Se tu pudesses saber tudo o que vejo! Tudo o que sinto! Tudo o que ouço nos teus cabelos!

Minha alma viaja sobre o perfume como a alma dos outros homens viaja sobre a música.
Os teus cabelos contêm um sonho inteiro, cheio de velas e de mastros; contêm grandes mares cujas monções me levam para climas adoráveis, onde o espaço é mais azul e mais profundo, onde a atmosfera tem o perfume dos frutos, das folhas e de pele humana.

No oceano da tua cabeleira, entrevejo um porto a formigar de canções dolentes, de homens vigorosos de todas as nações e navios de todas as formas recortando as arquitecturas finas e complicadas sob um céu imenso onde se pavoneia um calor eterno.
Nas carícias da tua cabeleira, encontro os langores das horas passadas sobre um divã no camarote dum belo navio, embaladas pelo arfar imperceptível do porto, por entre os vasos de flores e as bilhas que refrescam a água.

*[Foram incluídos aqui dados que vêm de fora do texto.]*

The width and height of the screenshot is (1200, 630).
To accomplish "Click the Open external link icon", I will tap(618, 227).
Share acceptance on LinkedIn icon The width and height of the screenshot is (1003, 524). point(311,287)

No lume ardente da tua cabeleira, respiro o odor do tabaco misturado com ópio e açúcar; na noite da tua cabeleira, vejo resplandecer o infinito do azul tropical; nas praias acetinadas da tua cabeleira, embebedo-me com os odores combinados de alcatrão, de musgo e de óleo de coco.
Deixa-me morder longamente as tuas tranças pesadas e negras. Enquanto mordisco os teus cabelos elásticos e rebeldes, parece-me que devoro recordações.